INPUT DATA =
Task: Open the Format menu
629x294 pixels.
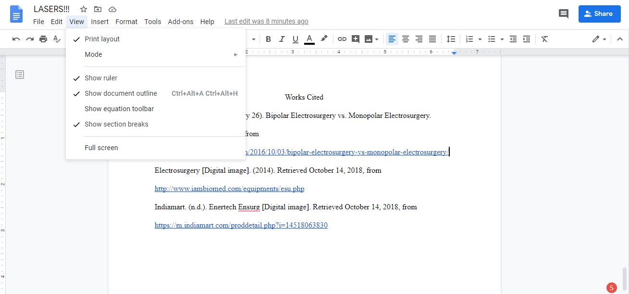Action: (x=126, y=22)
---
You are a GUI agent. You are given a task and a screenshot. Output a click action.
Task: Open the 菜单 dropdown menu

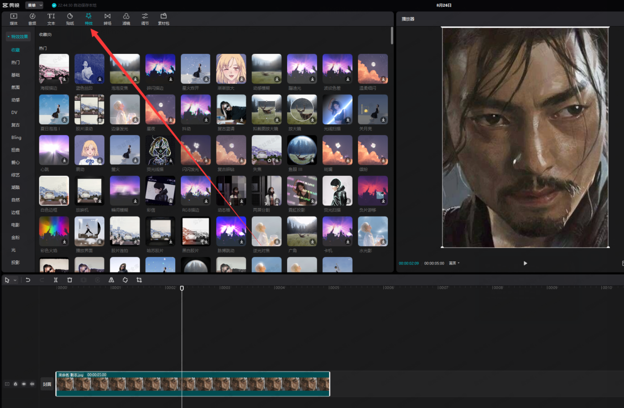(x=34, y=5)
==
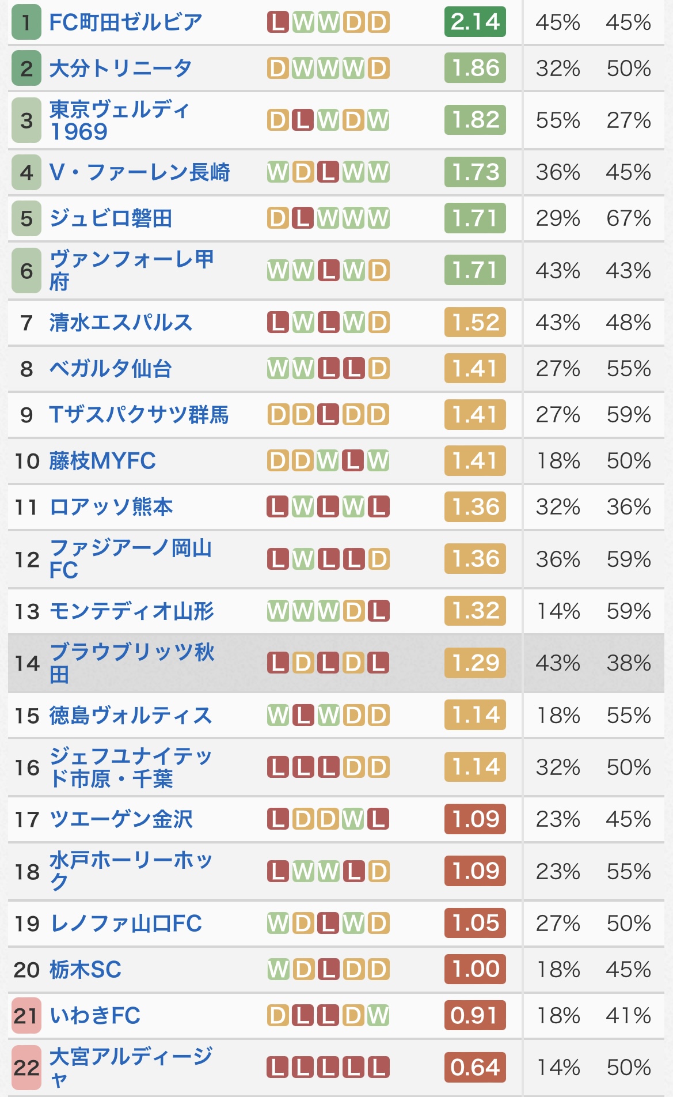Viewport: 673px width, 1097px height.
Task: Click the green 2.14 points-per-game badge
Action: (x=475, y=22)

WHAT THE TASK ASKS = Copy the lines from the one with "Viewport: 673px width, 1097px height." to the one with "Action: (x=475, y=22)", leaving out the pictures.

SOLUTION FOR THIS EXERCISE =
Viewport: 673px width, 1097px height.
Task: Click the green 2.14 points-per-game badge
Action: (x=475, y=22)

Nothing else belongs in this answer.